- _AIM OF THE TASK_
From the line that includes "Click the 100" down to the final line of the data below, copy every line exactly and leave the rest out.
++++++
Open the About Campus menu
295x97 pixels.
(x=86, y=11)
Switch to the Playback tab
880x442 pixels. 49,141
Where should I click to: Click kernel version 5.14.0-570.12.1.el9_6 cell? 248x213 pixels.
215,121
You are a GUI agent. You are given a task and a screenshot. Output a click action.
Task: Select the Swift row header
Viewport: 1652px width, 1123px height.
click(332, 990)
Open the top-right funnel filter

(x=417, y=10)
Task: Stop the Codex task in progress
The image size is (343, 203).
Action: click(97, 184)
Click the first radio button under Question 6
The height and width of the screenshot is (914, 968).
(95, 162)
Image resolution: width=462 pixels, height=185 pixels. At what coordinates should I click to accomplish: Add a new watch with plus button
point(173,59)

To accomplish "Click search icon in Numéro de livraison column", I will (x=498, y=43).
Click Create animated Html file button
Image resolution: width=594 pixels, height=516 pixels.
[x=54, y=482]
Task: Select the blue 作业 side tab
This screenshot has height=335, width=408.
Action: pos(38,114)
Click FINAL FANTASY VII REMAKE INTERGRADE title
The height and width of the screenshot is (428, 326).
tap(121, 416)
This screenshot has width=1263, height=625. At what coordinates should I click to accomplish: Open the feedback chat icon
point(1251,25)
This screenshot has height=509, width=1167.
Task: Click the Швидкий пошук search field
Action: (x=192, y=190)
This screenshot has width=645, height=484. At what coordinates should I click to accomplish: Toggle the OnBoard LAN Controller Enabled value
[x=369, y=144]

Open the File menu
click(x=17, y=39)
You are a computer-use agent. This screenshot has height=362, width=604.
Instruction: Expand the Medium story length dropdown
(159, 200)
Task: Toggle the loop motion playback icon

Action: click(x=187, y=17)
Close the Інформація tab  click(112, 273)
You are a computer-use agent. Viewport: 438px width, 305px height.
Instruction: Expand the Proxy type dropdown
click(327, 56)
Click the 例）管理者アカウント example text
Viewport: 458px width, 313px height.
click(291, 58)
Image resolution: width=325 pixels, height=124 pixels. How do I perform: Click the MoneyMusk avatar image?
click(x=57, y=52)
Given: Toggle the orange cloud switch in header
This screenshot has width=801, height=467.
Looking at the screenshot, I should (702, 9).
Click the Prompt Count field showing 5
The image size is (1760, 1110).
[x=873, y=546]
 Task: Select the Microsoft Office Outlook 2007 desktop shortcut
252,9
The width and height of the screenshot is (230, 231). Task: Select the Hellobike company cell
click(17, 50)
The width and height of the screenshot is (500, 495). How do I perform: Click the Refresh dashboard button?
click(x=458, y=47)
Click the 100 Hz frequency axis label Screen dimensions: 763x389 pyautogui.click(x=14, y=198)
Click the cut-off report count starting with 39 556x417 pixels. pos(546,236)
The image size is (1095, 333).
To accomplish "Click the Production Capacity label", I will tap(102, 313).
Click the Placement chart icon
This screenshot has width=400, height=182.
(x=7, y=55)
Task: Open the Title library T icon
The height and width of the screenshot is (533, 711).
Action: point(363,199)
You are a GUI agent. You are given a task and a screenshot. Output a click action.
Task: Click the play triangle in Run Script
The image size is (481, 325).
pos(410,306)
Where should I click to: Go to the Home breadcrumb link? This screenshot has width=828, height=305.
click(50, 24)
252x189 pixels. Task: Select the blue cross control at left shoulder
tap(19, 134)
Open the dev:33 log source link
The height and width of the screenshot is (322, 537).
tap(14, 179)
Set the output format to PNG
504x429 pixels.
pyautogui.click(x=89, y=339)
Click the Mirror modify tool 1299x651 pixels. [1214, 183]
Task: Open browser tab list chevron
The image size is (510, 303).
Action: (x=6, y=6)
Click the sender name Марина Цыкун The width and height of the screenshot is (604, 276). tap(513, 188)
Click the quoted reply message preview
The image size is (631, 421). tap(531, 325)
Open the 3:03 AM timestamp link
++++++
- _YOUR SOLUTION_
Click the 100 Hz frequency axis label Screen dimensions: 763x389 pyautogui.click(x=14, y=198)
Click the cut-off report count starting with 39 556x417 pixels. pos(546,236)
The image size is (1095, 333).
To accomplish "Click the Production Capacity label", I will tap(102, 313).
Click the Placement chart icon
This screenshot has width=400, height=182.
(x=7, y=55)
Task: Open the Title library T icon
The height and width of the screenshot is (533, 711).
Action: point(363,199)
You are a GUI agent. You are given a task and a screenshot. Output a click action.
Task: Click the play triangle in Run Script
The image size is (481, 325).
pos(410,306)
Where should I click to: Go to the Home breadcrumb link? This screenshot has width=828, height=305.
click(50, 24)
252x189 pixels. Task: Select the blue cross control at left shoulder
tap(19, 134)
Open the dev:33 log source link
The height and width of the screenshot is (322, 537).
tap(14, 179)
Set the output format to PNG
504x429 pixels.
pyautogui.click(x=89, y=339)
Click the Mirror modify tool 1299x651 pixels. [1214, 183]
Task: Open browser tab list chevron
The image size is (510, 303).
Action: (x=6, y=6)
Click the sender name Марина Цыкун The width and height of the screenshot is (604, 276). tap(513, 188)
Click the quoted reply message preview
The image size is (631, 421). tap(531, 325)
Open the 3:03 AM timestamp link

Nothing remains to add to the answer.